Task objective.
Only the lines with the string "field" are needed; return each of them from the entries below.

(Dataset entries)
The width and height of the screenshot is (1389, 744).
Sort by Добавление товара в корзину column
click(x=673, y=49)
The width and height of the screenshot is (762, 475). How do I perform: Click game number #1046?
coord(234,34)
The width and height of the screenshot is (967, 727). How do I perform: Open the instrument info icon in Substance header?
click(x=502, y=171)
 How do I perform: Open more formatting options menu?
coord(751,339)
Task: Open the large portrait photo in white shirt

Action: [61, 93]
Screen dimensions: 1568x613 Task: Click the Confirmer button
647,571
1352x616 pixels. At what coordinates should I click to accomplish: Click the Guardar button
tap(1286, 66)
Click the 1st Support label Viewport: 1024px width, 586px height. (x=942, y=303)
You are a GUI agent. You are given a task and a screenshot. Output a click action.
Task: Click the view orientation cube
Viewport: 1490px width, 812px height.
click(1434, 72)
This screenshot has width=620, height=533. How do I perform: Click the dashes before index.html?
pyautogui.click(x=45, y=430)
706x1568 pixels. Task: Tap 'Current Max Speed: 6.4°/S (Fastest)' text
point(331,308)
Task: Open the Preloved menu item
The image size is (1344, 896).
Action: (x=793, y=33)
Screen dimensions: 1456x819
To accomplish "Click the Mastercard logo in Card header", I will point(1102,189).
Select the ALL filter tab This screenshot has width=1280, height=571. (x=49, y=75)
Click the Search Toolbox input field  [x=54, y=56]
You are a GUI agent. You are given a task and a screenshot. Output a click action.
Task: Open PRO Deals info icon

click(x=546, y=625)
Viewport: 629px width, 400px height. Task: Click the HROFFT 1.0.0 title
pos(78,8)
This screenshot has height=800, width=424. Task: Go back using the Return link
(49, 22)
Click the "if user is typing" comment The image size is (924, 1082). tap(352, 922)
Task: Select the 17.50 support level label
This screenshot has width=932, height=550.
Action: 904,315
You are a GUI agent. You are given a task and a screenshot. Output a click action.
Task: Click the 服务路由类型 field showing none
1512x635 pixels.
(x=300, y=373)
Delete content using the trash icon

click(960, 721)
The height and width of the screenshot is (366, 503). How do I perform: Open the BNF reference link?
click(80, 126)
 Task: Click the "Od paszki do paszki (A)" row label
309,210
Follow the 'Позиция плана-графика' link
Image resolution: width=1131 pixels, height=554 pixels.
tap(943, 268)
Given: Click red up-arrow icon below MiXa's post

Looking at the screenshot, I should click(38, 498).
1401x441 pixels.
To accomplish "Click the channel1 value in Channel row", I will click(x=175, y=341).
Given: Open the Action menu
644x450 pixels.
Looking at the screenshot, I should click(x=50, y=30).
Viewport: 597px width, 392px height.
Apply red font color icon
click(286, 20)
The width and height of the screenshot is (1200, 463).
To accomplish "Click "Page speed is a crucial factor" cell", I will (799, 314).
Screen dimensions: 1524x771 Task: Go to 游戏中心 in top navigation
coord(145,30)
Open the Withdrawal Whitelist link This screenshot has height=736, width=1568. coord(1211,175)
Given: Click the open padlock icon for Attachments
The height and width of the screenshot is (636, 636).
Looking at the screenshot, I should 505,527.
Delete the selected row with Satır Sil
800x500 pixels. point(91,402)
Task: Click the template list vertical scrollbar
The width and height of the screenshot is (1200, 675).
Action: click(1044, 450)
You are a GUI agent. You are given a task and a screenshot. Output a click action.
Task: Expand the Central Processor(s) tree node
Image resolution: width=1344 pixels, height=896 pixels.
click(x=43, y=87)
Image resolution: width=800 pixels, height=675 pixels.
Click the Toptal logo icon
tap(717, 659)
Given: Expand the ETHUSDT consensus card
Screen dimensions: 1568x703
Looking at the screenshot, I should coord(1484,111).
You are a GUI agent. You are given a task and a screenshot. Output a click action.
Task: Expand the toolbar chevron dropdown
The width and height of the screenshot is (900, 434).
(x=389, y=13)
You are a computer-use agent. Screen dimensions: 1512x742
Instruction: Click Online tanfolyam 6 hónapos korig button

Finished exercise.
Click the Search Toolbox input field  [x=54, y=56]
Task: Click the 服务路由类型 field showing none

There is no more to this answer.